うえびん

ある子供のうえびんのレビュー・感想・評価

ある子供(2005年製作の映画)
4.2
"子供”とは何か、を痛切に訴えてくる

主人公ブリュノの荒んだ生活と郊外都市の殺風景な街並み。大通りを行き交う車の音やバイクのエンジン音、無機質に鳴り響く音が、荒み具合を増して印象付ける。また、アップショットの多用が、ブリュノの視野の狭さ、狭い交友、狭い活動範囲を印象付ける。終始、作品の世界に引きずり込まれる感覚は『息子のまなざし』と同様のものだった。

ブリュノとソニア、その子供のジミー。
大人と子供、親と子、その境はどこにあるんだろう。

①親に対する子
 ジミーは生まれたばかりで紛れのない子供。ソニアは、子供じゃない。ジミーの世話を労を厭わず率先してやって、親になろうとしているから。ブリュノは、一度、育児を放棄しようとしたので親とは言えない。では、ブリュノの母は親と言えるのか、疑問が残る。

②子供の定義
法的には国連の児童権利条約で次のように定められている。
ー18歳未満のすべての者、ただし子供に適用される法律の下でより早く成年に達する場合は、この限りではないー
 ブリュノは、20歳なので子供ではない。世界186ヵ国中、成人となる年齢を18歳としている国は162にのぼるという。18歳になれば、社会的な約束事に対して責任を負うことができると考えられる年齢が、現代社会では18歳が妥当だとされている。

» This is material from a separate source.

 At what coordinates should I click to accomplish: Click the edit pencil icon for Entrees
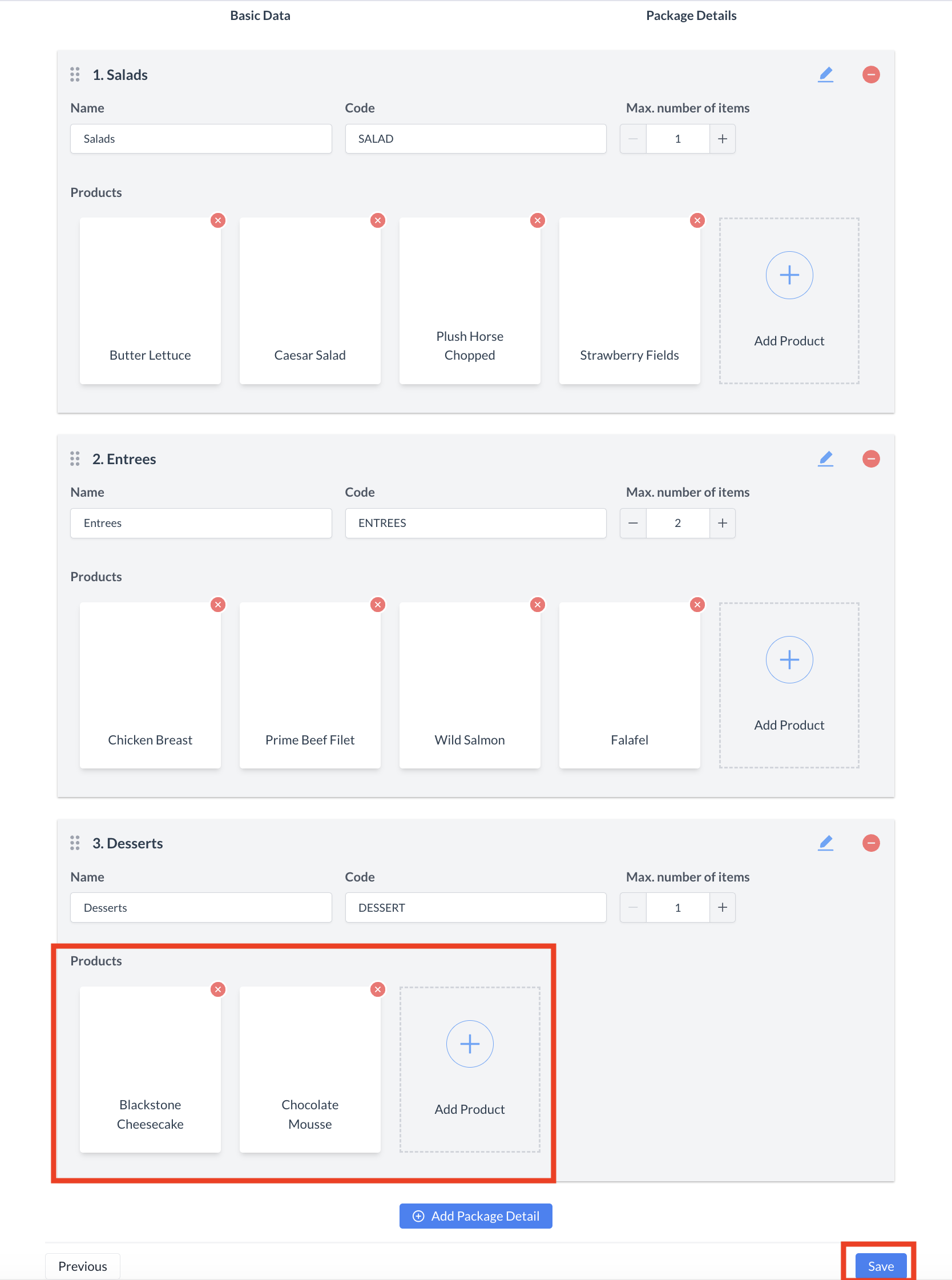825,459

ブリュノは、家もなく仕事もないのに子供をもうける。育てることを放棄しようとする。ソニアやジミーに対する責任を負えない。犯罪を犯し、社会的なルールを守れない。まだ、彼にも保護や再教育が必要そうだ。親でもない、大人でもない。そうするとブリュノも子供じゃないか、と気づく。

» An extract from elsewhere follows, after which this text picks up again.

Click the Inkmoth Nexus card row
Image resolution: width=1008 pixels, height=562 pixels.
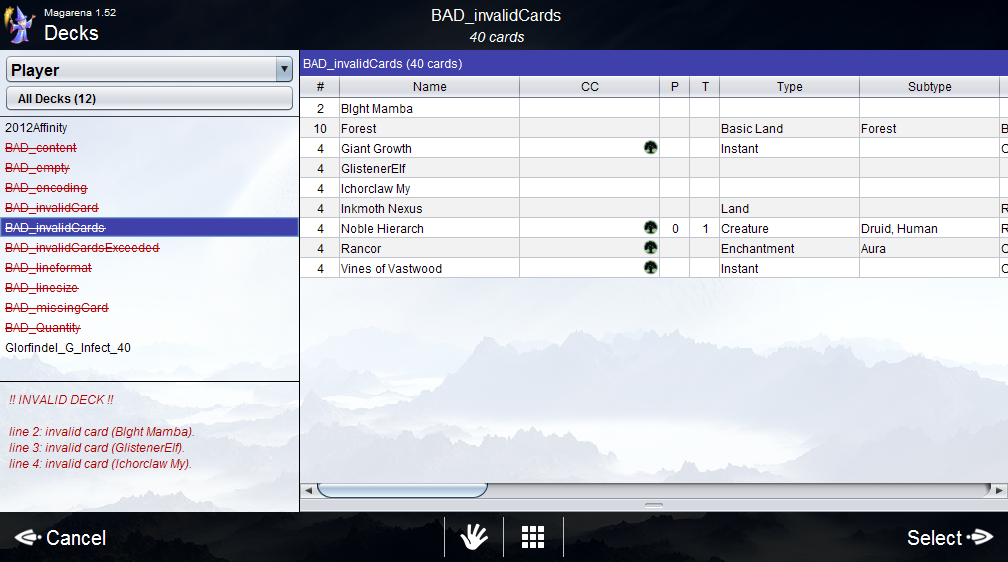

短絡的で衝動的、だけど暴力的ではなくて、仲間思いの一面も見せる。ソニアとジミーへの思いがないわけじゃない。たぶん、社会に上手く適応できないのだ。そうなってしまった彼の生い立ちにも想像が及ぶ。

最後に彼が流した涙は、犯した罪への贖罪の念か。ソニアとジミーに対して自身が行ったことの悔悟の念か。自身の生い立ち、置かれた状況への嘆きか。贖罪と悔悟の念、他者への思いが湧いていれば、彼は大人になれるだろう。彼がこの先、よき父、よき夫になれますように、親から子(ジミー)への負の連鎖が断ち切れますようにと祈りたい。